Federal judge Elizabeth Kovachevich wrote in her dismissal that the plaintiffs “failed to state anything at all” worthwhile, and that “no reasonable attorney could reasonably believe that [the lawsuit] had any reasonable chance of success.” Hence the penalty of repaying the legal costs of the defendant—a strong indication that the judge saw through the activists’ front.
Despite these repeated rebukes of their attempts to sue the hog industry out of existence, Waterkeepers attorney Dan Estrin told the Associated Press that two other federal lawsuits pending in North Carolina are “alive and well.” If history is any indicator, both of these lawsuits are living on borrowed time.
The flurry of lawsuits are part of a long-running campaign by environmental extremists to drive intensive hog production out of the United States, and part of a larger strategy aimed at all intensive livestock and poultry producers. In December of 2000 Mr. Kennedy said, “We’re starting with hogs. After we get done with the hogs, then we’re gonna go after the other ones.”
The demonization of hog farmers and the hog industry by Mr. Kennedy, the Waterkeepers Alliance, and other groups has become appalling. In the Spring of 2002, Mr. Kennedy said “large-scale hog producers were a greater threat to the United States and democracy than bin Laden’s terrorist network” while speaking in Iowa at a conference on “sustainable” hog farming.

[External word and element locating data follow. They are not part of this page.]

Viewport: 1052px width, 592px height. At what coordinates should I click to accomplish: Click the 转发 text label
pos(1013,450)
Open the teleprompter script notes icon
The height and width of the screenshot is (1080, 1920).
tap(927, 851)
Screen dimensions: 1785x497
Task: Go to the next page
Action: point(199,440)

Have the Waterkeepers never considered the threat to democracy of extremist groups attempting to achieve in the courts what they could not achieve via the appropriate legislative channels? Thank goodness multiple judges have seen through the activist’s charade and treated them appropriately—by making them pay.
Alex Avery is director of research and education for the Hudson Institute's Center for Global Food Issues.